Ah sweet irony. In an competitive game like Survivor many contestants have often been forced to eat their words, and many found that the game had a funny way of blowing up in their face! Whether verbal, situational or dramatic irony, many assertions made by castaways of what WOULD or SHOULD happen versus what ACTUALLY happened made for some very entertaining on-screen moments. This week our Massachusetts Ozlet, Bridget Velturo takes us on a crash course in irony and recaps some comically ironic moments, Survivor style.
10. Eric Gets Clotheslined by the Clothesline (Samoa)
The irony of this one is pretty self-explanatory. Shambo has somehow let one of the chickens escape its coop (surprise surprise, Shambo messed up). Erik, the self-proclaimed leader of Galu takes it on himself to use his quick speed to catch the chicken. So he bolts after the animal. He’s sprinting as fast as he can, but, oh no, he seems to have missed the fact that there is a clothesline hung right in the clearing. Erik gets whacked in the face and slams to the ground, becoming the first person on Survivor to get clotheslined. And the irony of it all is that he was clotheslined by an actual clothesline. A rare feat indeed.
9. Clarence Bets on the Chickens (Africa)
Poor Clarence. He bit off a little more he could chew when he signed up for Survivor and this ironic moment is a perfect example of why. A couple days back the Boran tribe had won “egg-laying chickens” as their reward (yay!). The problem, however, is day after day the Boran tribe mates wake up to find zero eggs in the chicken coop. Clarence is particularly upset about this food source providing no food and begs for the tribe to kill the chickens and just eat the meat. They come to a compromise and decide if no egg is laid by the time they wake up the next day, they will eat a chicken. Clarence no doubt went to bed that night with high hopes and a ready stomach.
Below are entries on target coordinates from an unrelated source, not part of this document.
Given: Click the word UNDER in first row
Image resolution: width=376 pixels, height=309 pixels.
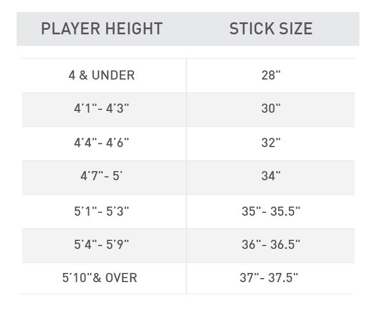Looking at the screenshot, I should (x=113, y=75).
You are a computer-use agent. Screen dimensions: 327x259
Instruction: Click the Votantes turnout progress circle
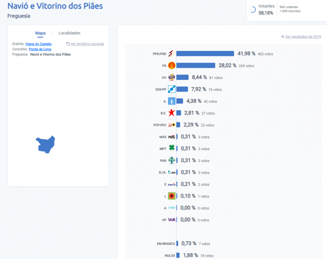coord(253,9)
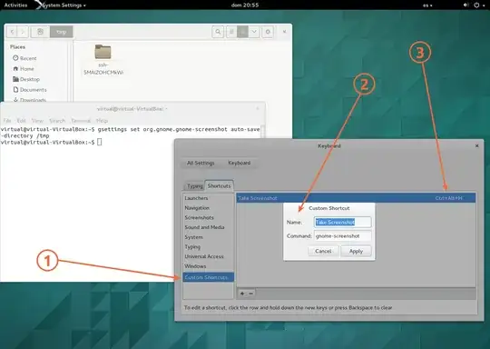This screenshot has width=490, height=349.
Task: Open the ssh folder in tmp
Action: click(x=103, y=59)
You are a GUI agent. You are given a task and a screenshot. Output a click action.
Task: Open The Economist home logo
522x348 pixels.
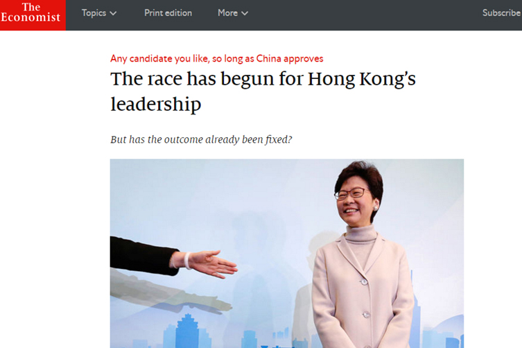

There’s no way the chickens will lay an egg, they haven’t laid a single egg in days. And THAT means Clarence is having chicken tomorrow. But, of course, since this is a list about irony, you know what happens. The tribe wakes up the next day and what is in the coop but one small, bite-sized chicken egg. Clarence has some choice hate words for the chickens (the bulk of which I bet was too inappropriate for TV) but all he gets in his belly is 1/5 of an egg. Not the amount of protein Clarence thought he was gonna wake up to.
8. Tyson Votes Himself Out (Heroes vs. Villains)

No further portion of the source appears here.